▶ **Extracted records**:
════════
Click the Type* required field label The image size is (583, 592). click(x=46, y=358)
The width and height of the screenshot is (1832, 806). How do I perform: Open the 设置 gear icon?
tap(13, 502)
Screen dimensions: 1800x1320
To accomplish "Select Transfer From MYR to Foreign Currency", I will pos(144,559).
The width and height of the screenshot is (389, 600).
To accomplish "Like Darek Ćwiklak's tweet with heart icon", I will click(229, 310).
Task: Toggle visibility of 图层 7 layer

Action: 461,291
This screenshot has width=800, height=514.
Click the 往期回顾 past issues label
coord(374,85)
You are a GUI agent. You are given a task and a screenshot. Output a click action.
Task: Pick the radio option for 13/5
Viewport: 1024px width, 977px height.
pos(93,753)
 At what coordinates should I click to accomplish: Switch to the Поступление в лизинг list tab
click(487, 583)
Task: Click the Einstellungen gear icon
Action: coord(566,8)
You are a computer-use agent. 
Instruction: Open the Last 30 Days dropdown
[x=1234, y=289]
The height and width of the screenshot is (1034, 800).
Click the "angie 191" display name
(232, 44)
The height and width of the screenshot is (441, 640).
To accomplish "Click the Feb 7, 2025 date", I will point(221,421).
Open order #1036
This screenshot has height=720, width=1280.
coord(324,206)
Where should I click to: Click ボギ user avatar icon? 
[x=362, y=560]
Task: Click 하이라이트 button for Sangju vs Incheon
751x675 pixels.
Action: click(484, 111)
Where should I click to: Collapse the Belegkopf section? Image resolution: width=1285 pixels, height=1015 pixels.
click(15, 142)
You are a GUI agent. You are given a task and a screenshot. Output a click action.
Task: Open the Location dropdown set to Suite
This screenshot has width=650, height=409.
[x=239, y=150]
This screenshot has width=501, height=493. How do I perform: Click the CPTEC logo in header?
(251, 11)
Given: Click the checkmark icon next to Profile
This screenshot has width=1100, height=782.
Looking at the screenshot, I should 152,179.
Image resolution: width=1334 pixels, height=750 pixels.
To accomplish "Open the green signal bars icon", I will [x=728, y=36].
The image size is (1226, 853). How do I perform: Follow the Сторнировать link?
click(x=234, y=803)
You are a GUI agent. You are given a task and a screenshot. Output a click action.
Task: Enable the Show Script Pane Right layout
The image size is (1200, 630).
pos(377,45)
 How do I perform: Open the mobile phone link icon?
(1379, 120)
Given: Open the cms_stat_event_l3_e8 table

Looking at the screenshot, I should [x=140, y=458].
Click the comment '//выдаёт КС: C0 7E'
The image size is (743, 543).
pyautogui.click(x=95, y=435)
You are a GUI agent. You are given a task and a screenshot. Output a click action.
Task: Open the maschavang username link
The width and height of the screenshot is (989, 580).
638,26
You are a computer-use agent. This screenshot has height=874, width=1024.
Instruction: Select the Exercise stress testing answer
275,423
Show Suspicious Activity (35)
════════
▶ **Your goal**: Return the full data, every line of it, with nothing altered.

▶ **Written solution**:
Click the Type* required field label The image size is (583, 592). click(x=46, y=358)
The width and height of the screenshot is (1832, 806). How do I perform: Open the 设置 gear icon?
tap(13, 502)
Screen dimensions: 1800x1320
To accomplish "Select Transfer From MYR to Foreign Currency", I will pos(144,559).
The width and height of the screenshot is (389, 600).
To accomplish "Like Darek Ćwiklak's tweet with heart icon", I will click(229, 310).
Task: Toggle visibility of 图层 7 layer

Action: 461,291
This screenshot has width=800, height=514.
Click the 往期回顾 past issues label
coord(374,85)
You are a GUI agent. You are given a task and a screenshot. Output a click action.
Task: Pick the radio option for 13/5
Viewport: 1024px width, 977px height.
pos(93,753)
 At what coordinates should I click to accomplish: Switch to the Поступление в лизинг list tab
click(487, 583)
Task: Click the Einstellungen gear icon
Action: coord(566,8)
You are a computer-use agent. 
Instruction: Open the Last 30 Days dropdown
[x=1234, y=289]
The height and width of the screenshot is (1034, 800).
Click the "angie 191" display name
(232, 44)
The height and width of the screenshot is (441, 640).
To accomplish "Click the Feb 7, 2025 date", I will point(221,421).
Open order #1036
This screenshot has height=720, width=1280.
coord(324,206)
Where should I click to: Click ボギ user avatar icon? 
[x=362, y=560]
Task: Click 하이라이트 button for Sangju vs Incheon
751x675 pixels.
Action: click(484, 111)
Where should I click to: Collapse the Belegkopf section? Image resolution: width=1285 pixels, height=1015 pixels.
click(15, 142)
You are a GUI agent. You are given a task and a screenshot. Output a click action.
Task: Open the Location dropdown set to Suite
This screenshot has width=650, height=409.
[x=239, y=150]
This screenshot has width=501, height=493. How do I perform: Click the CPTEC logo in header?
(251, 11)
Given: Click the checkmark icon next to Profile
This screenshot has width=1100, height=782.
Looking at the screenshot, I should 152,179.
Image resolution: width=1334 pixels, height=750 pixels.
To accomplish "Open the green signal bars icon", I will [x=728, y=36].
The image size is (1226, 853). How do I perform: Follow the Сторнировать link?
click(x=234, y=803)
You are a GUI agent. You are given a task and a screenshot. Output a click action.
Task: Enable the Show Script Pane Right layout
The image size is (1200, 630).
pos(377,45)
 How do I perform: Open the mobile phone link icon?
(1379, 120)
Given: Open the cms_stat_event_l3_e8 table

Looking at the screenshot, I should [x=140, y=458].
Click the comment '//выдаёт КС: C0 7E'
The image size is (743, 543).
pyautogui.click(x=95, y=435)
You are a GUI agent. You are given a task and a screenshot. Output a click action.
Task: Open the maschavang username link
The width and height of the screenshot is (989, 580).
638,26
You are a computer-use agent. This screenshot has height=874, width=1024.
Instruction: Select the Exercise stress testing answer
275,423
Show Suspicious Activity (35)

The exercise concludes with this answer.